» Passage provided:
** begin **
4 Steps To Become A Curator Of Inspiration

Curator of Inspiration: It’s not a job title – it’s a role.  It’s something you do, regardless of your official position in the organization.  I’ve written earlier about the Pastor as a Curator of Inspiration; this is just one of many hats a pastor gets to wear.  However, it’s a fun hat, and it’s a hat that I think I know a few things about.

I’m quite surprised at how the idea of the Curator of Inspiration has resonated with many readers of the “Ministry in the Age of Design” article (the section is a deeper re-work of the earlier blog post).  Because of this positive response, I thought I’d flesh out the concept a little more, with a few steps on how to become a curator of inspiration.

Build a Collection

library

Jay Walker Library of the History of Human Imagination
Photo by Aaron Tang, used under a Creative Commons License

A curator actually takes care of something.  Museum curators are entrusted with a collection of artifacts.  Corporate Historians are entrusted with stories and archives.  If you would be a curator of inspiration, you must begin with a collection.   I’ve written about tools I use for developing a collector mentality before.

The basic idea here is that in building your collection you become an expert, a maven.  In The Tipping Point, Malcolm Gladwell talks about three types of people who spread cultural ideas: the salespeople, the connectors, and the mavens.  Mavens, Gladwell suggests, obsess about their chosen area of interest whether it is getting deals, finding good restaurants, choosing the right wine, selecting the most interesting entertainment, etc.  They know the best.  They also love to share their interests with others.  They like to be helpers in the marketplace.  They are not obnoxious or show-offs.  They help people who are genuinely interested in their help.

Pay Attention

The way to make your collection useful is to pay attention to what is going on around you.  What are people talking about?  What are the concerns that you hear again and again?  What are common themes that you see cropping up across news stories?

Yet paying attention is very hard to do.  Usually we are too wrapped up in our own little monologues to truly pay attention and consider what is happening around us.  The disciplines of prayer, solitude, journaling, and quiet contemplation can help us still the rollercoaster of our minds long enough to start learning how to pay attention to what is around us.

I’ve written a few posts that might helps us slow down the freight train of the mind – these might be of help in enabling us to pay attention:

Share Your Collection

The point of the collection is not to horde, but to share and share generously.  However we must share intelligently as well.  It is not enough to simply throw things from your collection out into the world to see what sticks.
** end **
» Given information:
** begin **
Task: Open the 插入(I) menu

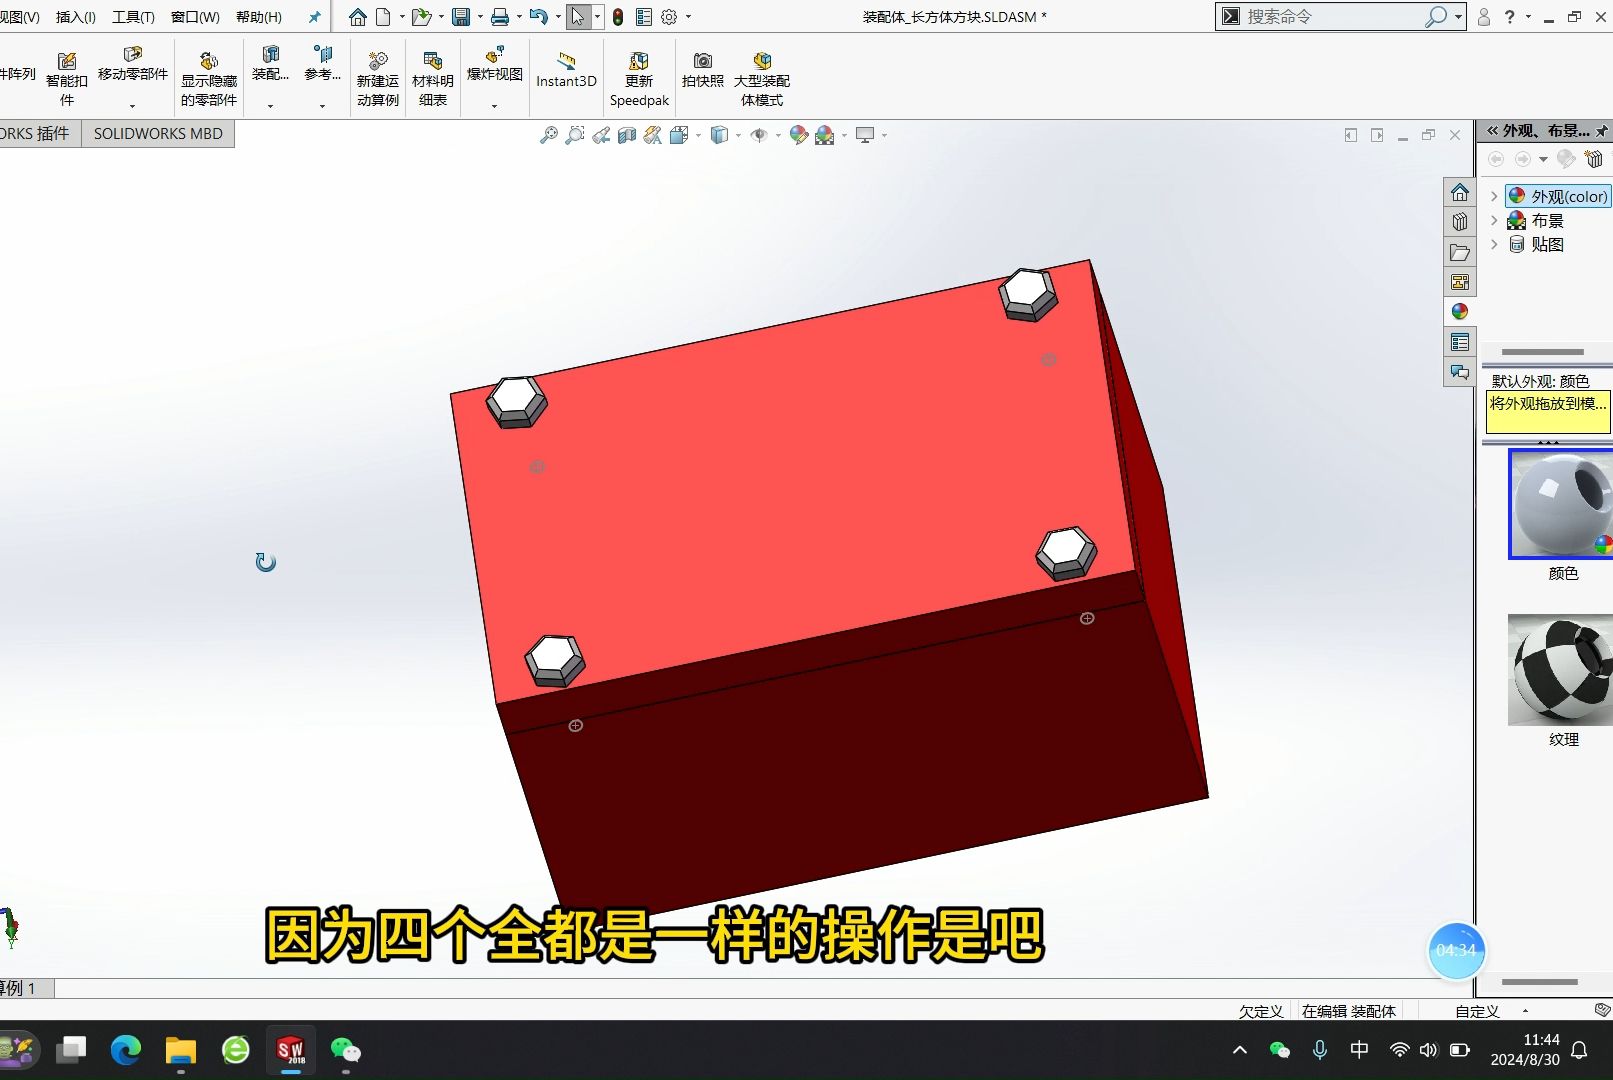Action: tap(74, 16)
** end **
» Direction: Set down the stretch of the curator-of-inspiration post from "Yet paying attention" through "see what sticks.", word for word.

» Task result:
Yet paying attention is very hard to do.  Usually we are too wrapped up in our own little monologues to truly pay attention and consider what is happening around us.  The disciplines of prayer, solitude, journaling, and quiet contemplation can help us still the rollercoaster of our minds long enough to start learning how to pay attention to what is around us.

I’ve written a few posts that might helps us slow down the freight train of the mind – these might be of help in enabling us to pay attention:

Share Your Collection

The point of the collection is not to horde, but to share and share generously.  However we must share intelligently as well.  It is not enough to simply throw things from your collection out into the world to see what sticks.